_Exercise instructions_:
Search the records for the string "computer". Copy each line where it occurs.

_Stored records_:
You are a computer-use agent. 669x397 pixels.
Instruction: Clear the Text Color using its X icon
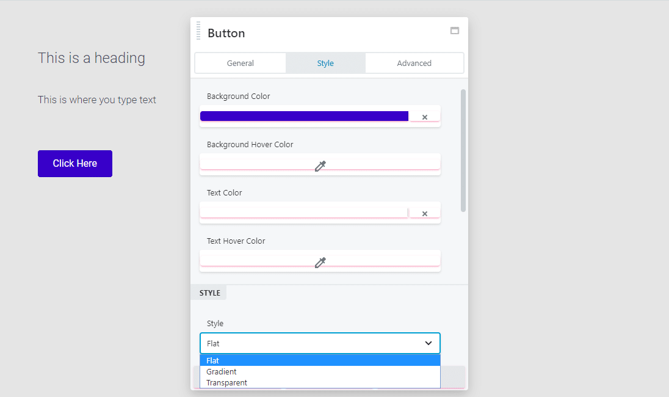pyautogui.click(x=424, y=213)
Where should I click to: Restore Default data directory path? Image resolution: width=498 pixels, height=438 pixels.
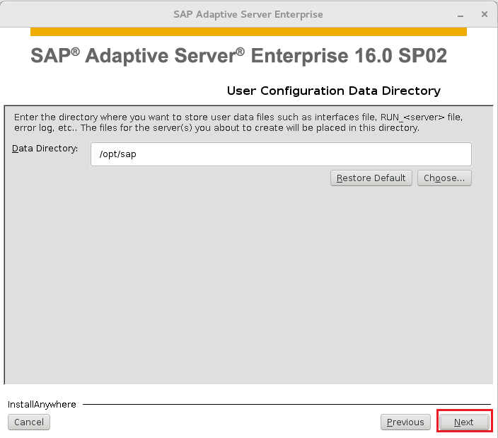click(x=371, y=178)
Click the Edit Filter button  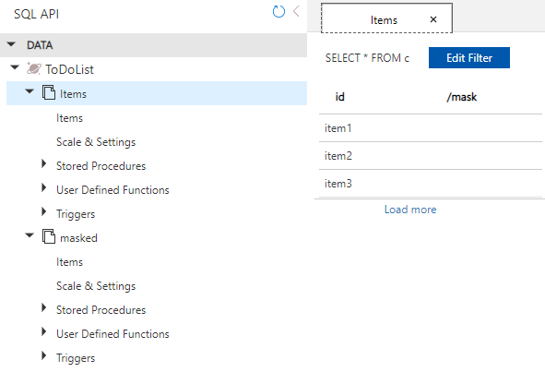469,58
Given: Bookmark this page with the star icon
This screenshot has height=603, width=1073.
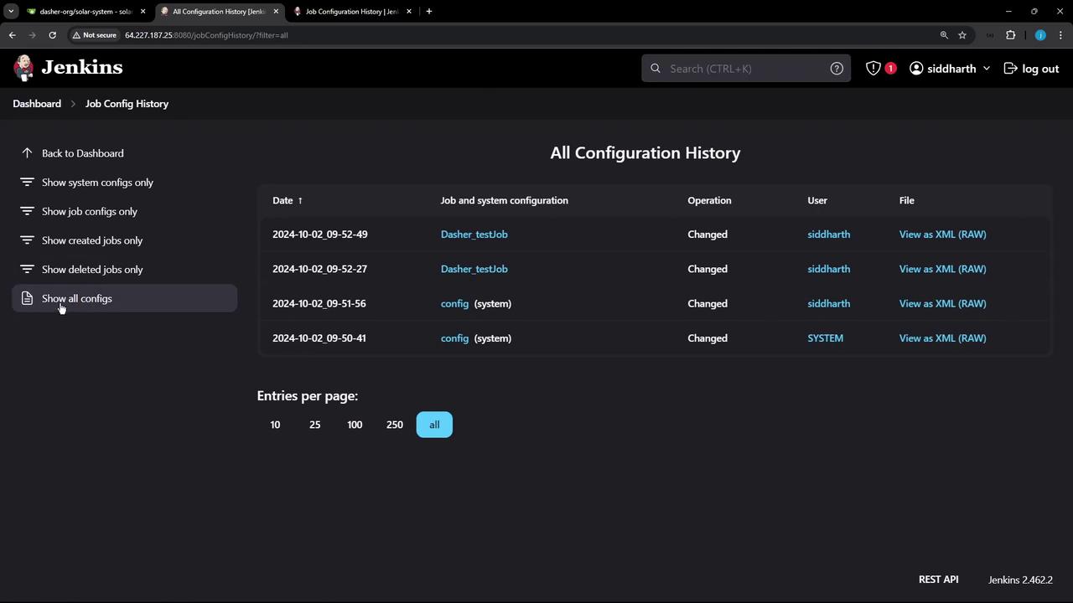Looking at the screenshot, I should click(962, 35).
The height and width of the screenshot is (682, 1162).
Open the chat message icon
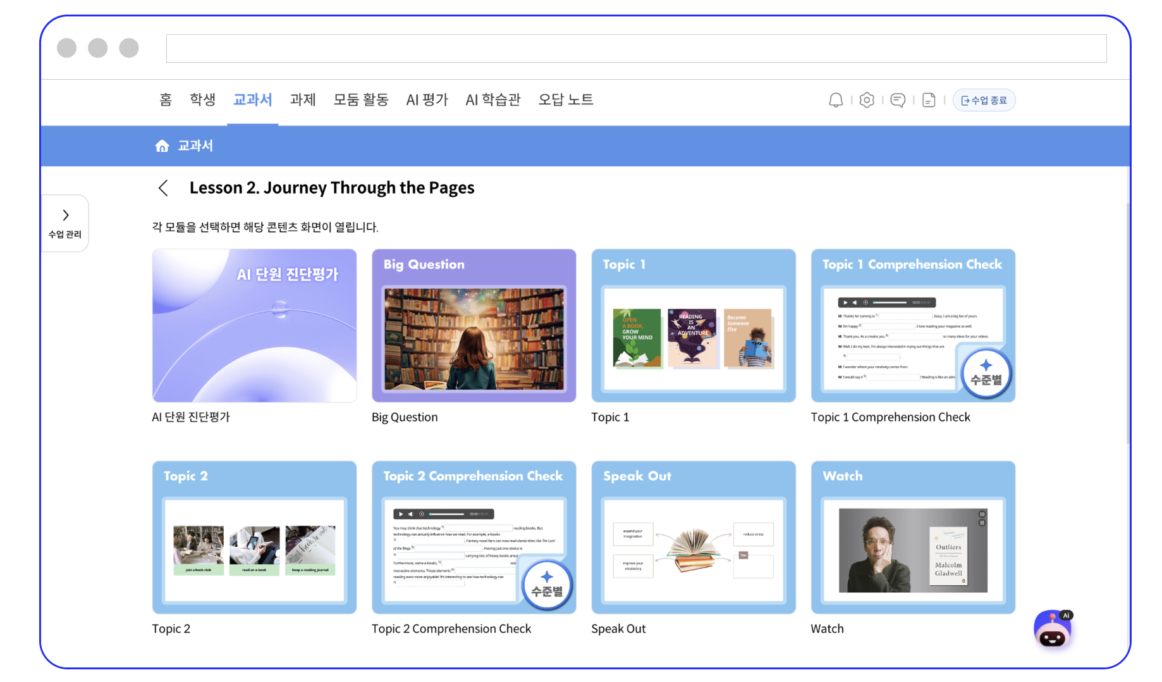[897, 100]
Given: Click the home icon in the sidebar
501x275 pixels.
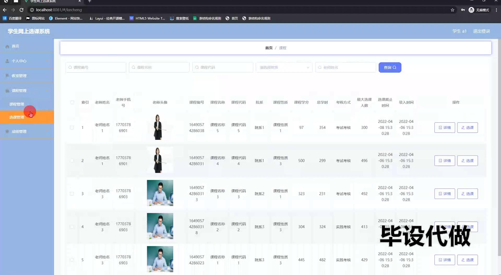Looking at the screenshot, I should click(7, 46).
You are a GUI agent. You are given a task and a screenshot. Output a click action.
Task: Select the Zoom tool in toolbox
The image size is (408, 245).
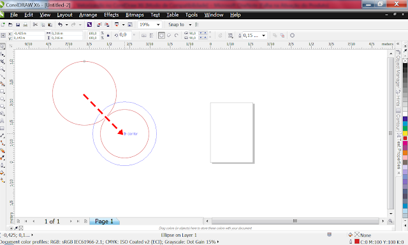click(x=3, y=69)
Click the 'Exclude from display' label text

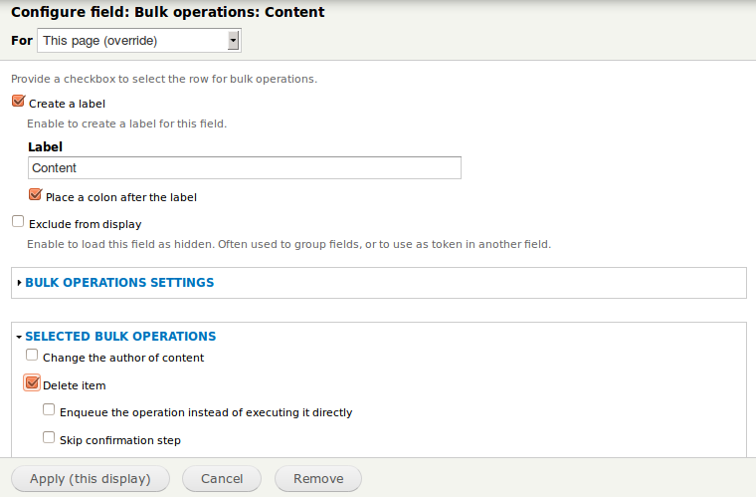[86, 224]
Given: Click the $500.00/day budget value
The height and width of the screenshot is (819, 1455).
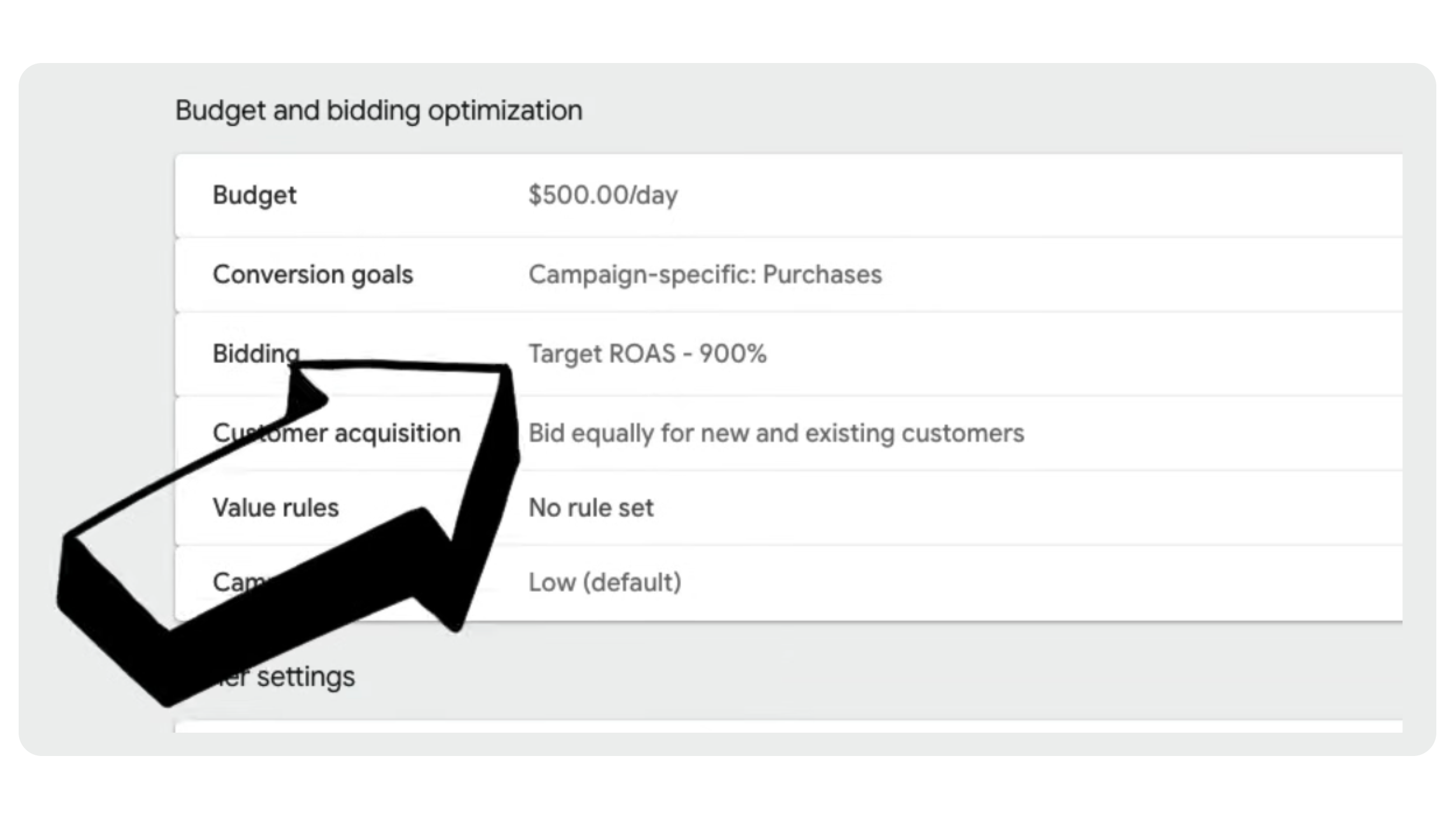Looking at the screenshot, I should tap(603, 195).
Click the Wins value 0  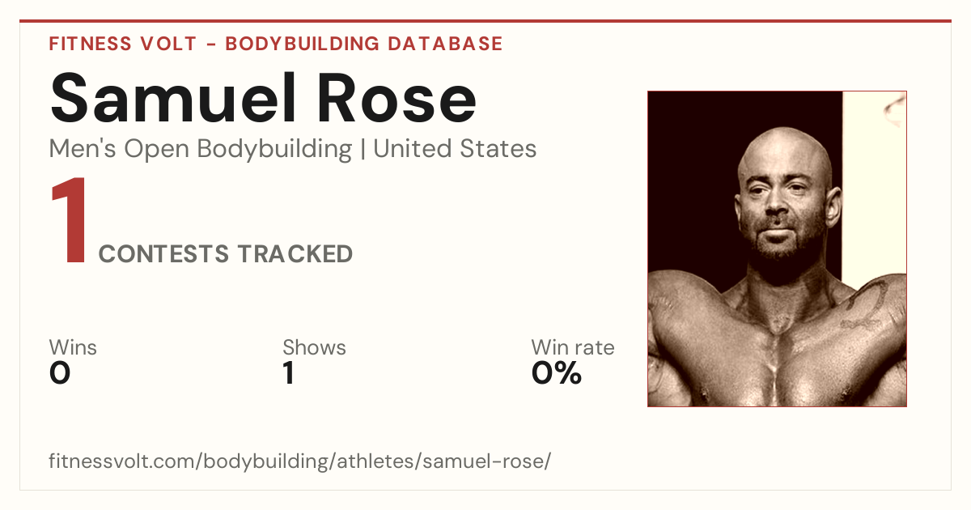60,373
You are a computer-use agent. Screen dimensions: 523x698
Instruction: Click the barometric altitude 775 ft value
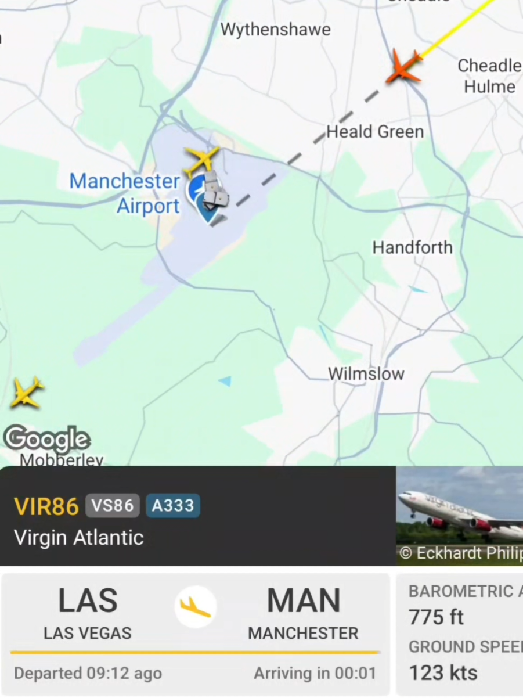(437, 617)
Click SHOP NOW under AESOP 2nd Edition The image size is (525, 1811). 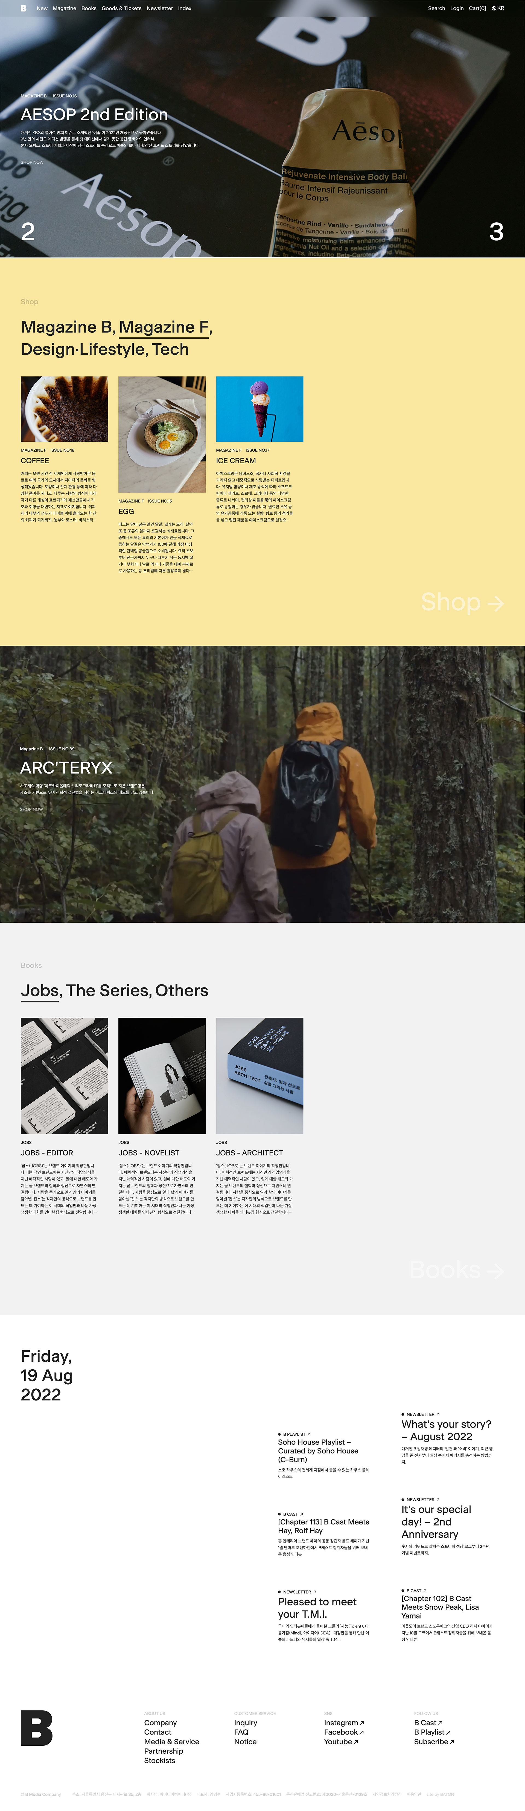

_Answer area_:
You are a computer-use agent. 669x397 pixels.
You are a computer-use agent. Screen dimensions: 523x698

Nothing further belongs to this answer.